Uno de los países que hoy día reporta las mejores estadísticas es España, que en 1989, año en que murió Maquío, informaba nueve mil 344 fatalidades, hoy ha logrado reducir esta cantidad a mil 680 en 2013. La receta es tan compleja o tan simple como se quiera ver: hubo una decisión nacional de empoderar a una entidad y llevar al país a trabajar en la misma dirección, hubo un compromiso con la vida humana.

 

El caso mexicano es verdaderamente vergonzoso. México acaba de ser sede del IV Congreso Iberoamericano de Seguridad Vial.

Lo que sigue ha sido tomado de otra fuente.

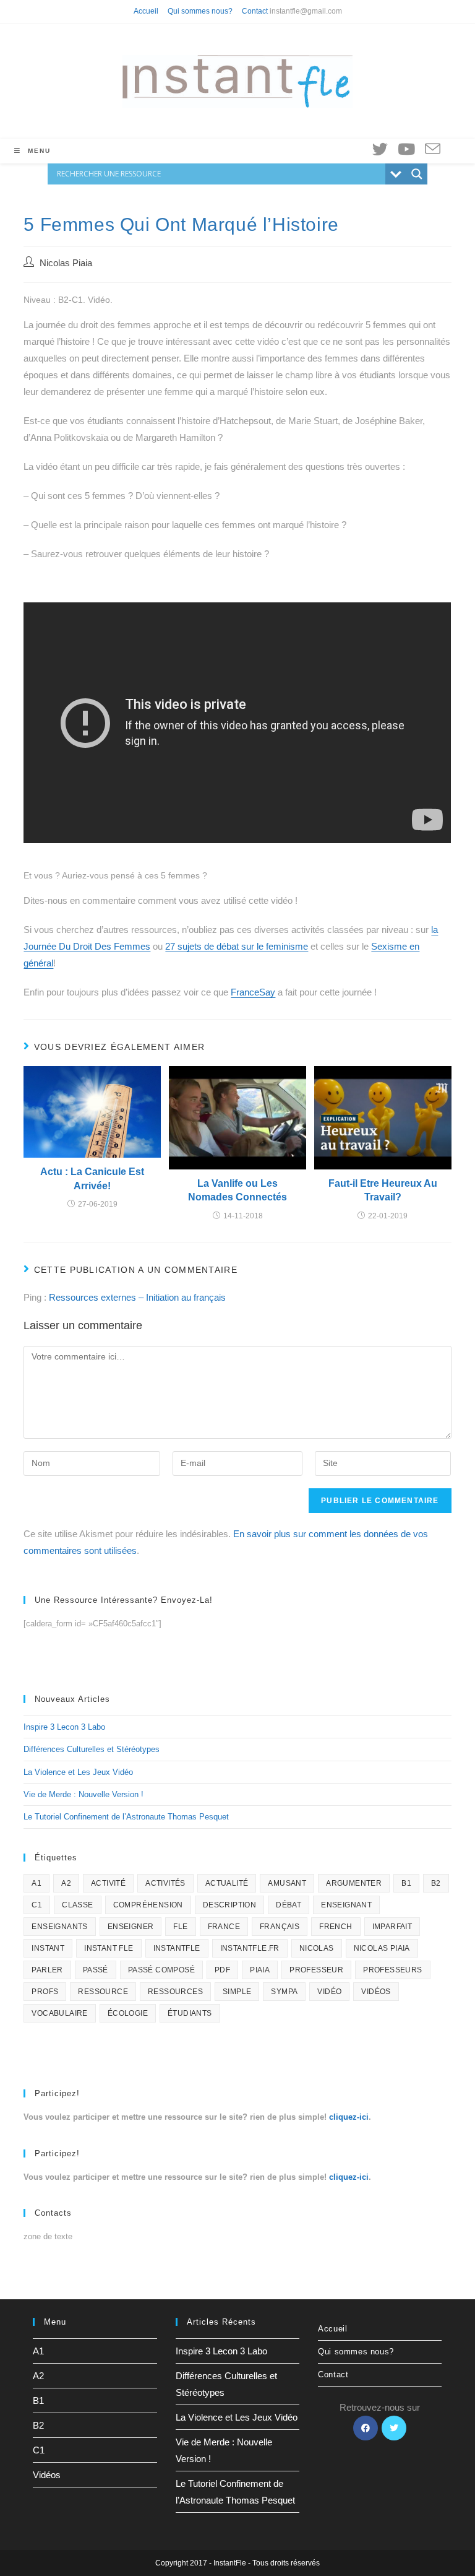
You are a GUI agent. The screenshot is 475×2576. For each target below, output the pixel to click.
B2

Uno hubiera esperado que si la violencia vial cobra más vidas que la violencia delincuencial, estuvieran presentes los secretarios de Comunicaciones y Transportes, y de Salud, Gerardo Ruiz y Mercedes Juan; bueno, al menos los subsecretarios y la titular de la Comisión Nacional de Prevención de Accidentes (Conapra), Martha Híjar. La más alta autoridad durante el evento, el director general de Medicina Preventiva en el Transporte, José Aguilar Zínser. Para la clausura llegó el subsecretario de Infraestructura, Raúl Murrieta, pero en el arranque estuvo con el presidente Enrique Peña Nieto inaugurando vialidades donde, por desdeñar el tema, pronto habrá muertos.

 

Me pregunto qué puede pasar por la cabeza de la secretaria técnica de Conapra, por ejemplo, para que siendo la responsable de la prevención de accidentes en el país no acuda a un congreso internacional en el que se tratará este tema. El desdén de las autoridades mexicanas por el IV CISEV fue notorio y comentado durante las pláticas privadas de muchos de los asistentes. Los mexicanos estábamos avergonzados y molestos. El gobierno federal no ve en los accidentes viales un problema de salud pública.

 

Once reformas presume el presidente Enrique Peña Nieto para hacer a México más productivo o proyectarse al futuro. Sin embargo, no hay acciones claras para proteger la vida humana: en 25 años, cuando existe la política y la coordinación necesarias, un país puede reducir en 82% las muertes por accidente. El desdén por el tema costará miles de vidas. En lo que resta del gobierno de Peña Nieto morirán entre 80 y 90 mil personas en accidentes de tránsito.

 

Comenzar a tomar acciones hoy nos permitirá llegar a cuatro mil muertes en 25 años, con un acumulado de 200 mil vidas salvadas durante ese tiempo. 200 mil vidas sin nombre ni apellido, 200 mil vidas no clientelares, 200 mil vidas que no son negocio porque nadie sabe quiénes son o somos los salvados por una política nacional de prevención de accidentes de tránsito.